Regulation and revalidation of doctorsBMJ 2006; 333 doi: https://doi.org/10.1136/bmj.333.7560.161 (Published 20 July 2006) Cite this as: BMJ 2006;333:161
- Mike Pringle (), professor of general practice
- Division of Primary Care, School of Community Health Sciences, University of Nottingham, Nottingham NG7 2RD
Aprofound loss of public, and to a lesser extent professional, confidence has cast a dark shadow over medical regulation and the General Medical Council for the past few years. After the Shipman inquiry's fifth report,1 revalidation was suspended pending a review by the chief medical officer, Sir Liam Donaldson. The review, Good Doctors, Safer Patients,2 published last week, will be followed by consultation, but the direction is set. As expected, the review places the protection of patients as paramount, but within an appropriate regulatory framework that is practical, non-punitive, and at the international leading edge.
The intellectual case for two levels of revalidation—relicensure for all doctors to remain on the register and recertification for all on specialist and general practice registers—is compelling. Relicensure will be against national standards and implemented through appraisal, 360 degree feedback, and local processes that include lay input.
However, more than 60 000 doctors in unsupervised practice will also need to gain recertification regularly through their royal college against standards set by that college and approved by the GMC. This is a major improvement on the GMC's 2003 proposals for revalidation based on five appraisals and clinical governance sign-off3—proposals that were scathingly condemned in chapter 26 of the fifth report from the Shipman inquiry.14
The challenge will be for the GMC to develop Good Medical Practice5 into workable standards for both relicensure and recertification. The royal colleges face a significant task in building on their original work6 to define and assess all dimensions of care for recertification, including the use of objective testing. This will present both an opportunity and a challenge to all the colleges, but in particular the Royal College of General Practitioners because substantial numbers of general practitioners have never been members or have let their membership lapse.
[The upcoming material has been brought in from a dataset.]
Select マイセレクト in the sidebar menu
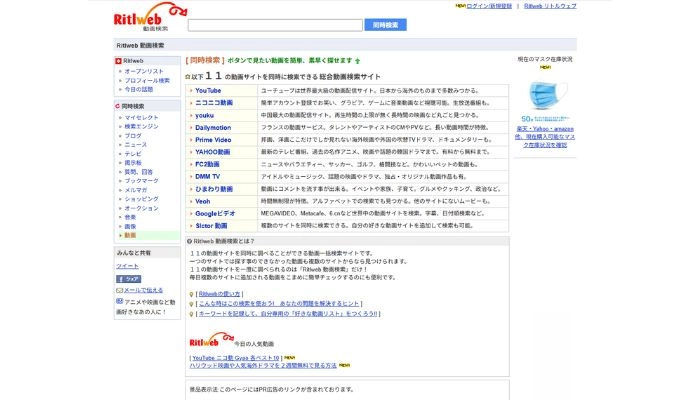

Key to these proposals for revalidation is the appointment of GMC affiliates in all healthcare organisations (NHS and private). They will be locally respected doctors—trained, funded, and supported for their work—who will, when appropriate, resolve concerns raised by complainants, colleagues, or management about a doctor's practice. GMC affiliates will maintain records that follow doctors as they change employer, and any substantiated but not serious concerns will be recorded in a reserved area of the register. Employers will have an opportunity to understand the histories of doctors they appoint.
The GMC will investigate fewer cases centrally, and, if it decides that there are important issues of patient safety at stake, adjudication will no longer be done by a GMC panel, but by an independent tribunal with legal, lay, and medical members. This separation of responsibilities is overdue and will reassure the public. More contentiously, the standard of proof will fall from “beyond all reasonable doubt” to the civil test of “on the balance of probabilities.” This will need to be accompanied by a recalibration of sanctions to ensure that they are appropriate to the offence.
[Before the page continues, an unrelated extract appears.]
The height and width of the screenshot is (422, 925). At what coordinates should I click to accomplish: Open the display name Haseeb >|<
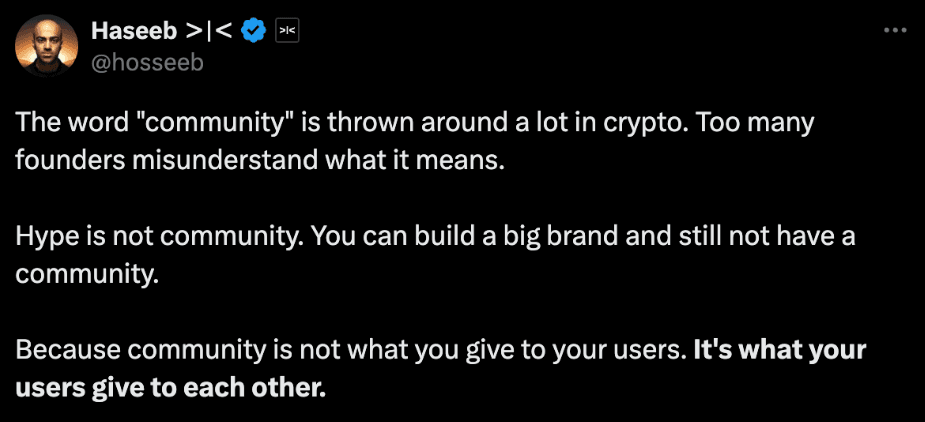pos(161,31)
In terms of the GMC and its governance, Professor Donaldson's major proposal is for the medical majority to continue, but with an appointments procedure rather than elections. This is as recommended by the Shipman inquiry, and it should help to ensure a balanced council that is not unduly influenced by specific external interests. But the profession will need reassurance of the independence and remit of the appointment body.
The report contains, however, some important negatives. Firstly, the use of annual appraisal in the relicensure process will greatly reduce its value as a formative process—to the displeasure of many doctors, especially general practitioners. Secondly, the proposal to move the statutory responsibilities of the GMC's Education Committee for undergraduate education to the Postgraduate Medical Education and Training Board is not well argued in the report. Unless a compelling case can be made, this proposal should be resisted.
This is a groundbreaking report that clarifies that the key purpose of the GMC is to protect patient safety, with revalidation based on clear standards being the mechanism. Public and patients' confidence in the system should be greatly enhanced, and doctors will need to accept the rebalancing of interests that this entails. Self regulation was replaced by professionally led regulation, which is now evolving into partnership regulation.78 This partnership includes the professions, the public, the NHS and other employers, and the state. As the partnership settles down, the influence of each partner will need to be set so that none are marginalised and none predominate.
The GMC precipitated a crisis by diluting its proposals for revalidation and then responding intransigently to the fifth Shipman report. It will now be more focused and better able to ensure good medical practice, and its culture must now develop to better meet public expectations. It would be a political disaster if the medical profession were to reject the main thrust of these recommendations, which offer a coherent way forward for public confidence in medical regulation and the GMC.
Competing interests MP is an elected member of the General Medical Council and was chairman of the Royal College of General Practitioners 1998-2001 during the development of the original model for revalidation.